#### Exercise instructions
Nothing but the lines below from the one containing "The image size is (1456, 819)." through the one containing "the map zoom" should appear in the answer, exact and without pictures.

#### Data extract
=-=-=-=-=
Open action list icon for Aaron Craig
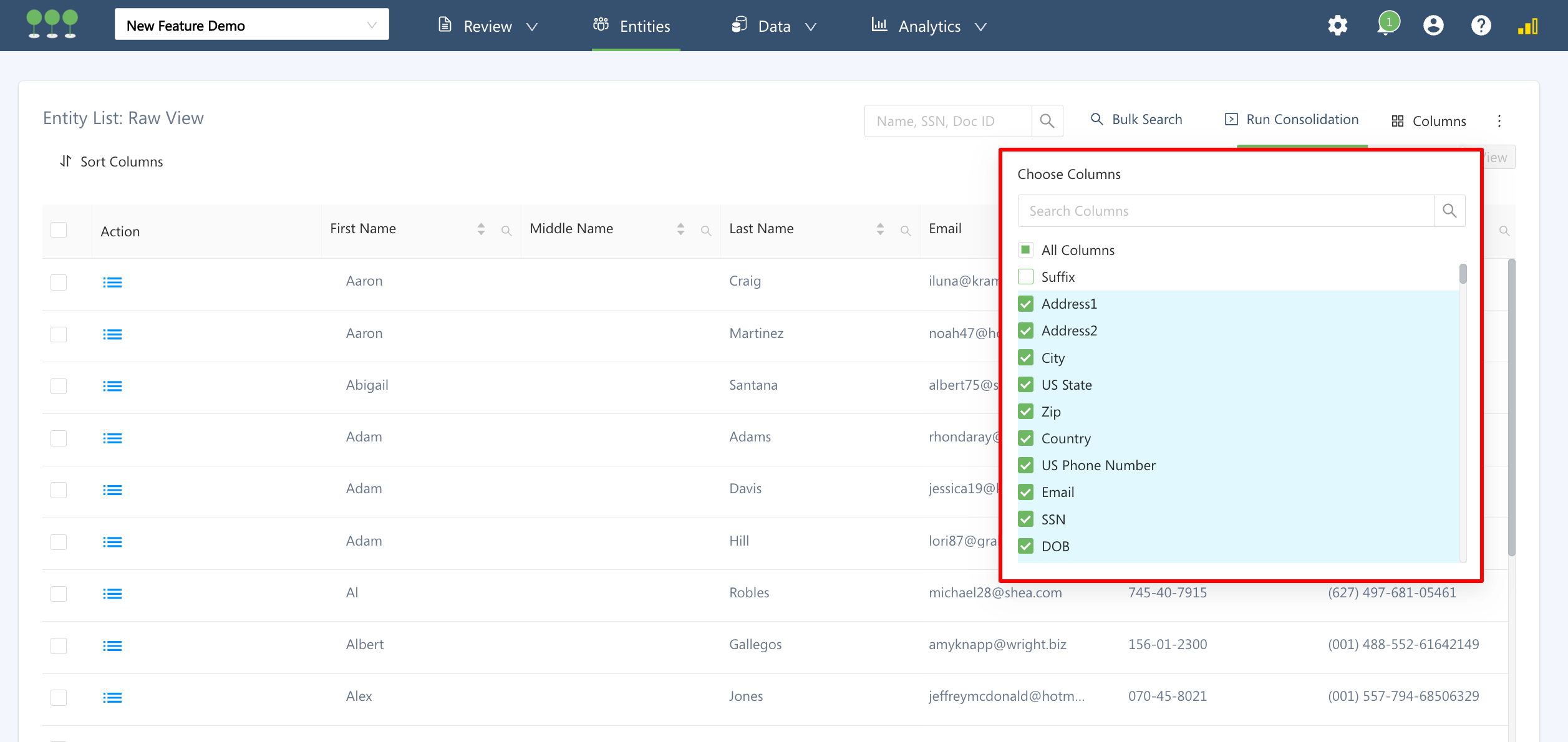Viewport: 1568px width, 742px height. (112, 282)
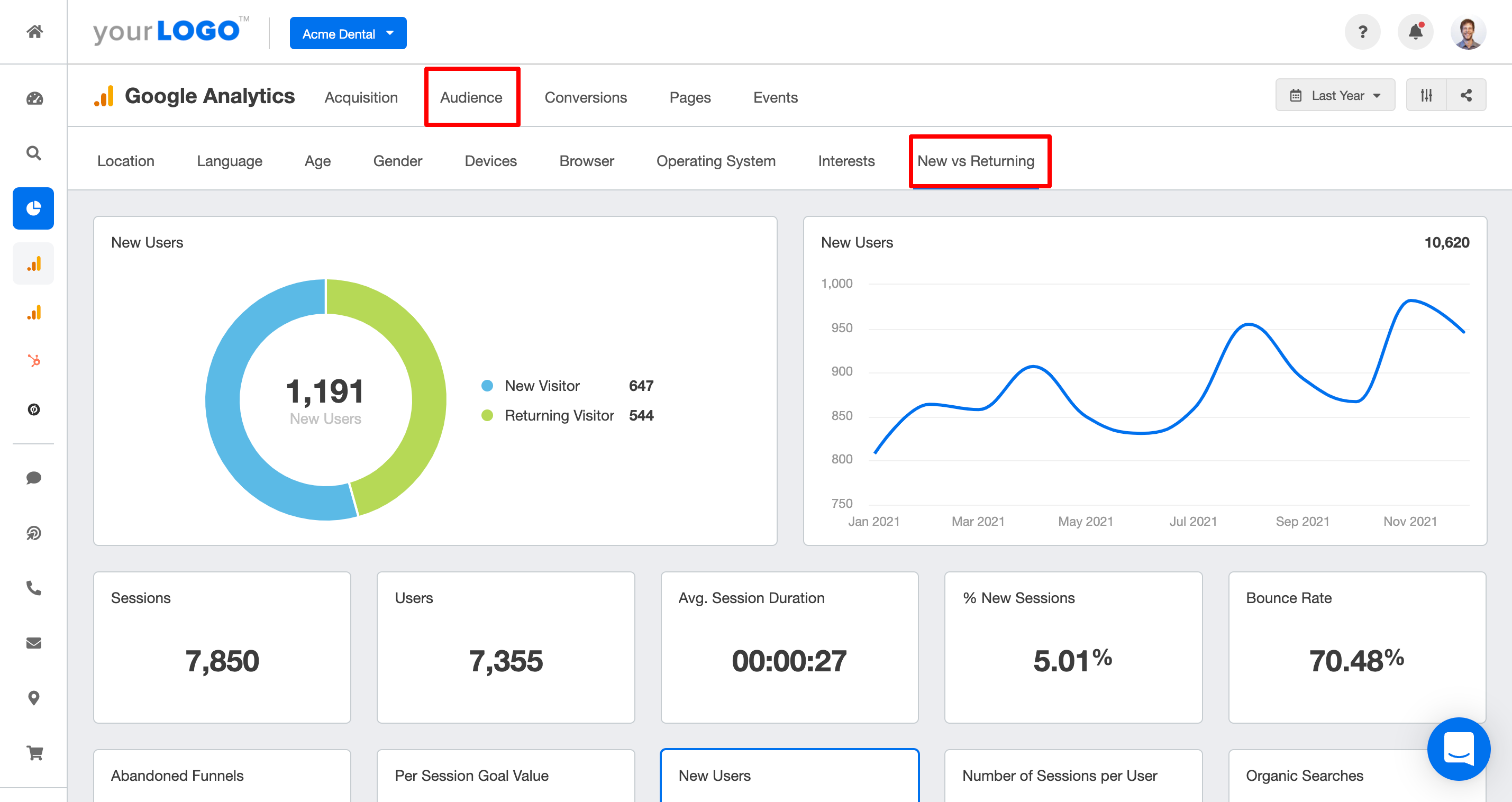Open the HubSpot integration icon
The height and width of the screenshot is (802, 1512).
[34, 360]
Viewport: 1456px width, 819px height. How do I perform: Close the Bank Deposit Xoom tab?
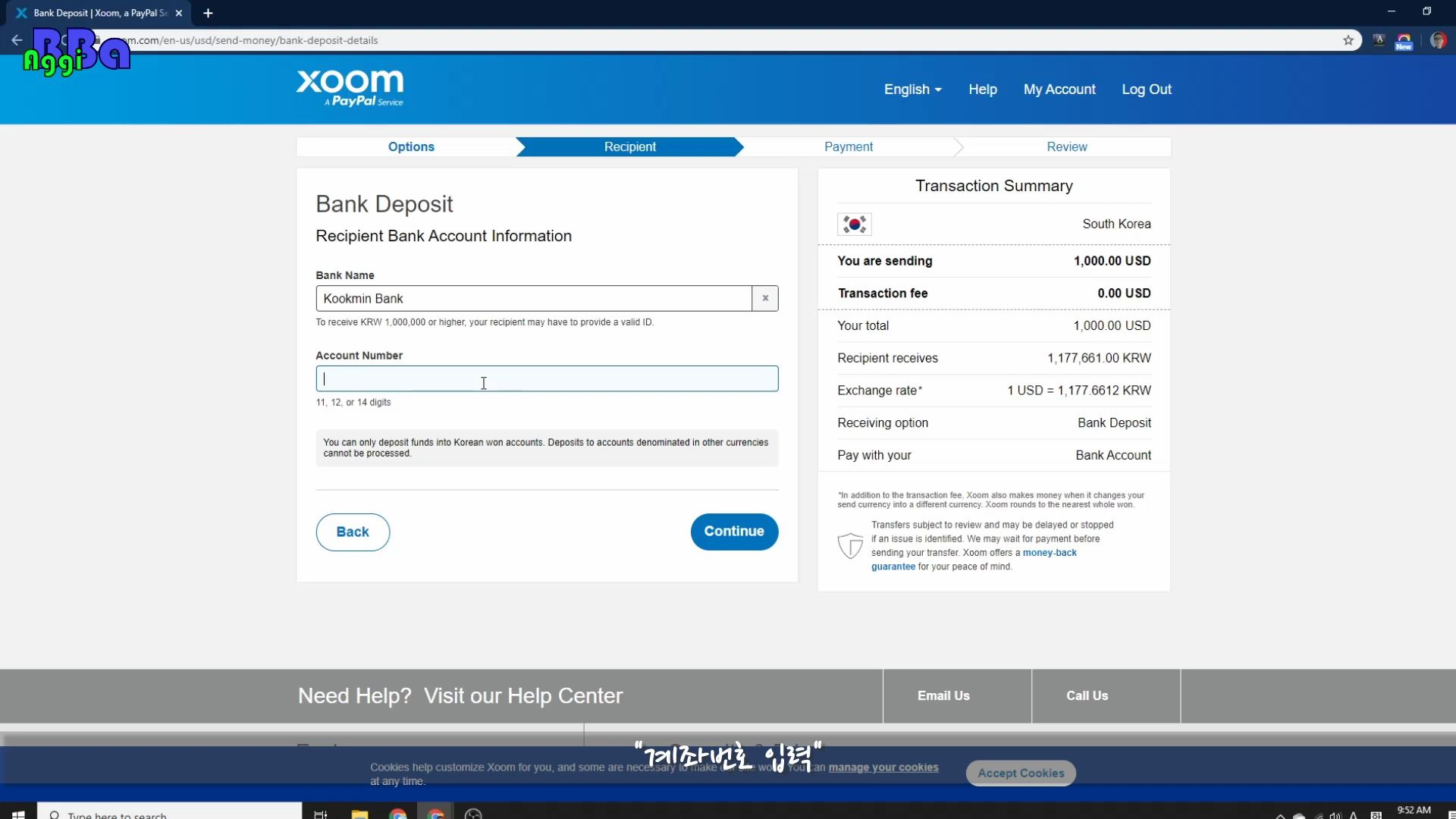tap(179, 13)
=-=-=-=-=
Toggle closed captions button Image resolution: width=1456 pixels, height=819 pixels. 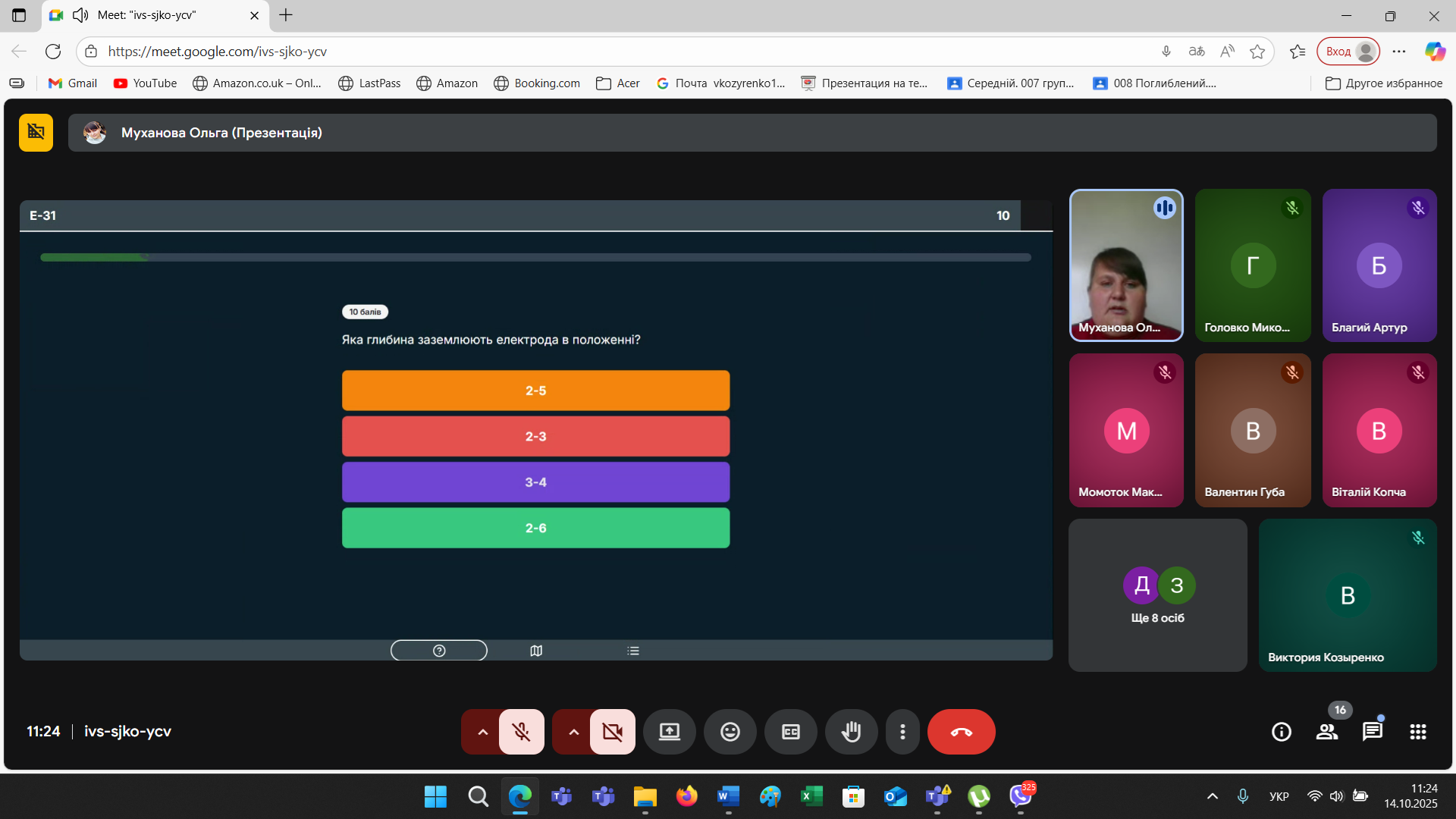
=-=-=-=-=
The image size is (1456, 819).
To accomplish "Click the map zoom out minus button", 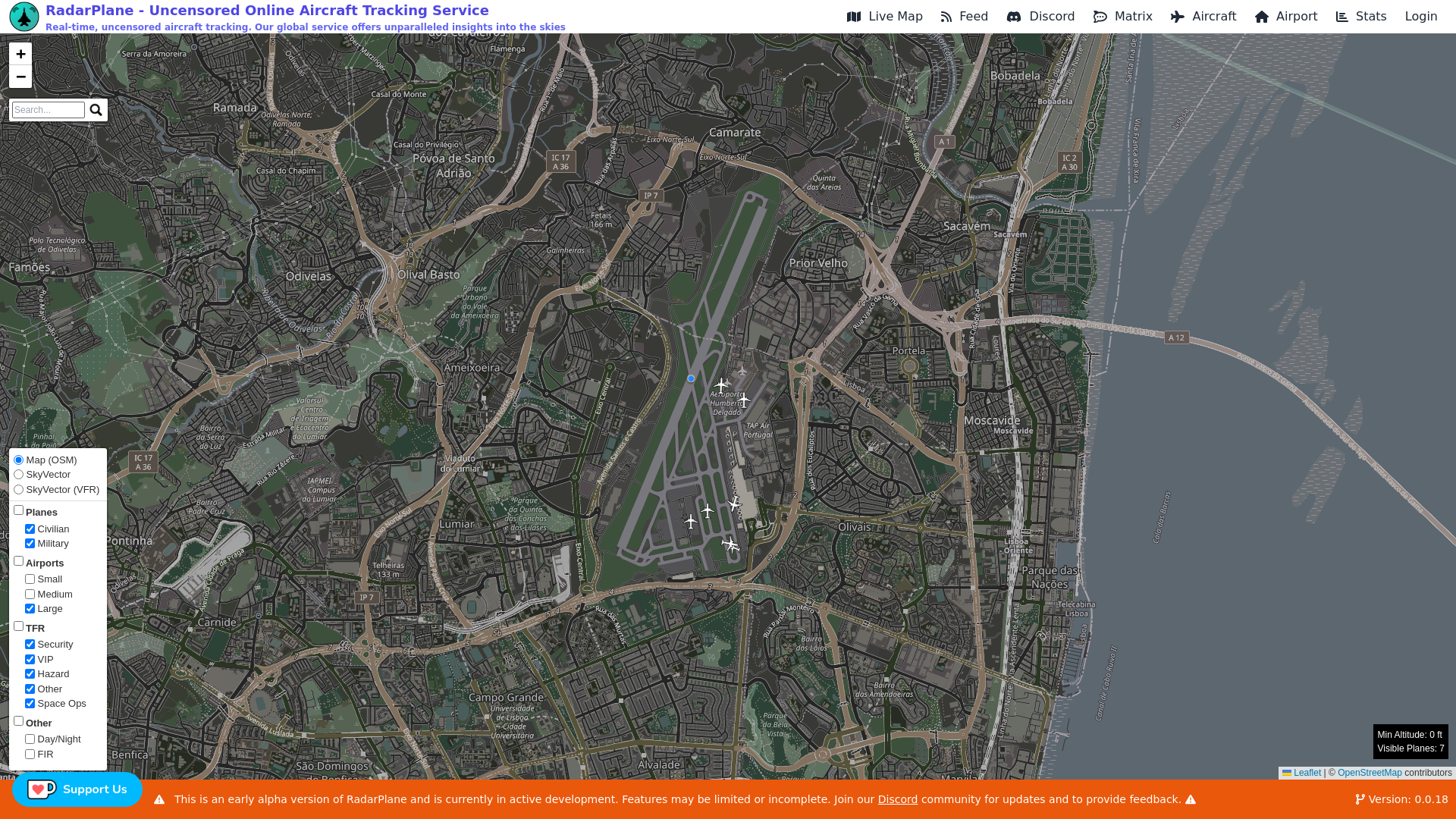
=-=-=-=-=
#### Answer box
The image size is (1456, 819).
To accomplish "Click the map zoom out minus button", 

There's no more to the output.